- **PROVIDED MATERIAL**
———
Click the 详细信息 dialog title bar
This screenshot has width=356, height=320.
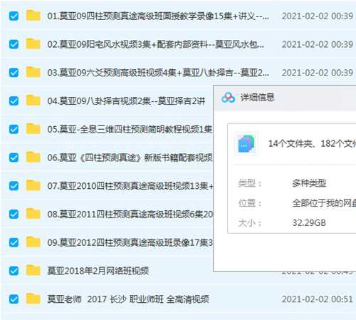(285, 98)
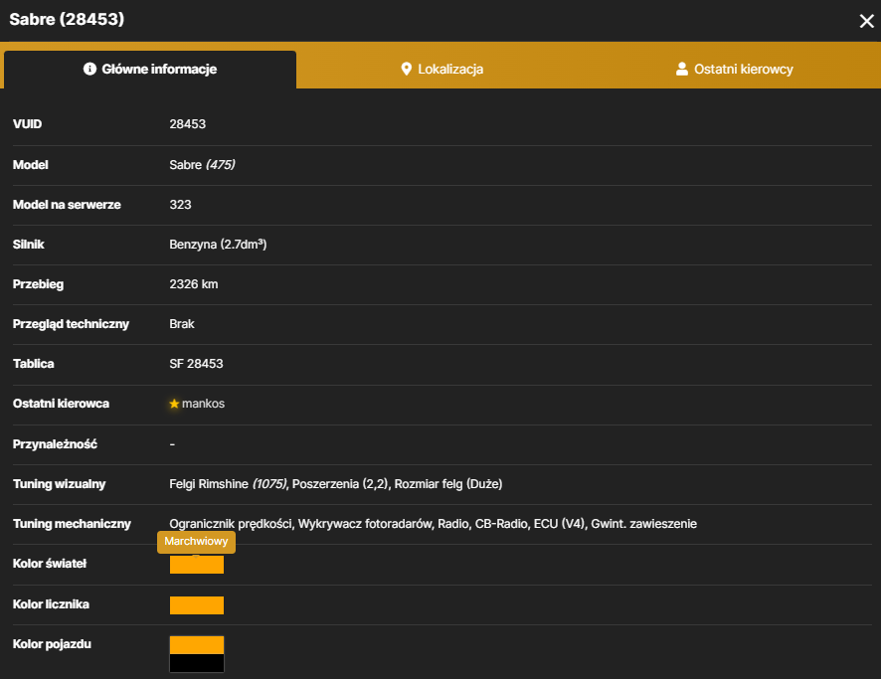Click the gold star next to mankos
Screen dimensions: 881x679
coord(174,404)
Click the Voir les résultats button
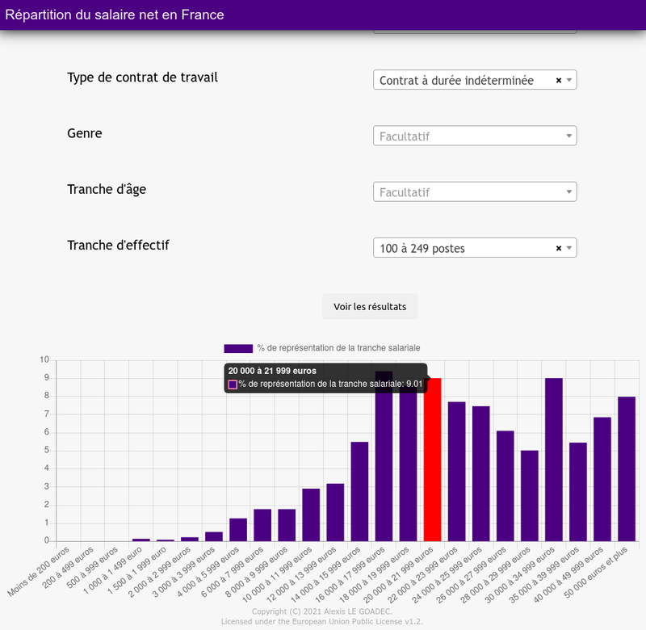 tap(370, 307)
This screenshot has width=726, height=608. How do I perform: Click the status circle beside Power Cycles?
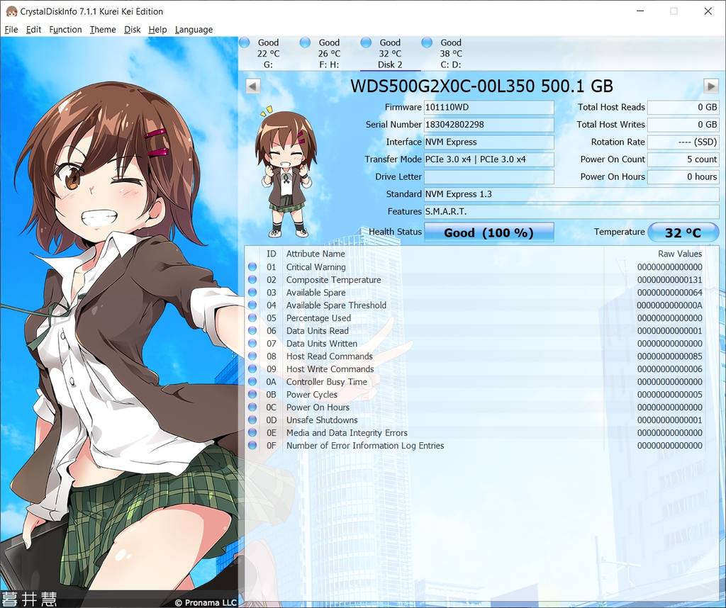point(253,395)
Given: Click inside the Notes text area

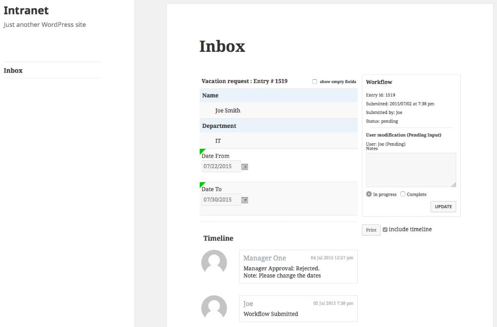Looking at the screenshot, I should click(411, 170).
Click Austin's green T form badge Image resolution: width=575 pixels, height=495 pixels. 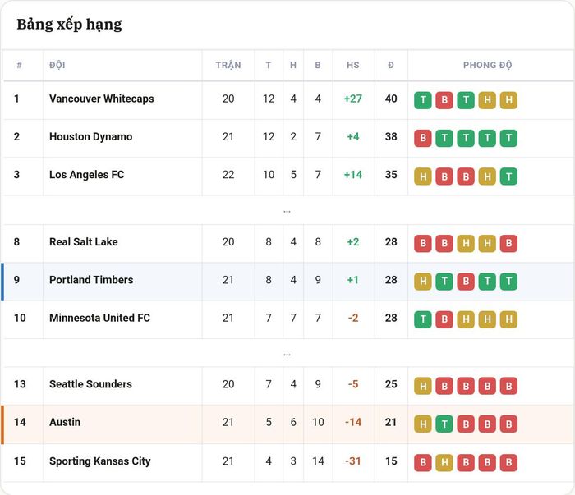coord(444,424)
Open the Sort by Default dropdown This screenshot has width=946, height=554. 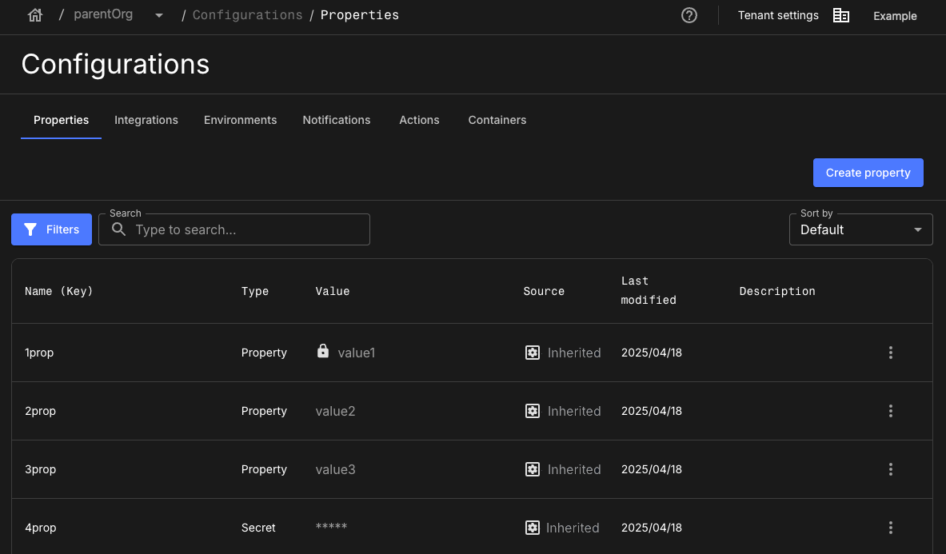[x=860, y=229]
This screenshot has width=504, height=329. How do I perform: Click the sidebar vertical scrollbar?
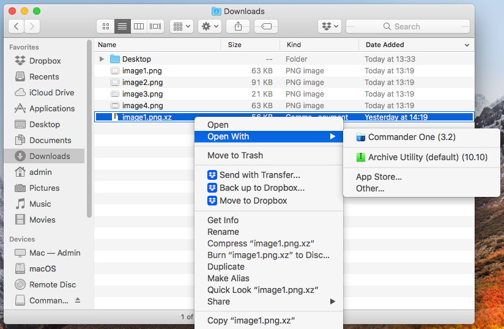[x=89, y=128]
———
- **WHAT YOU HAVE TO DO**
Retype precisely, and only, the lines from the one holding "This screenshot has width=504, height=329." through the final line of the data above, with the pictures omitted.

- **EXERCISE ANSWER**
This screenshot has width=504, height=329. How do I perform: Click the sidebar vertical scrollbar?
[x=89, y=128]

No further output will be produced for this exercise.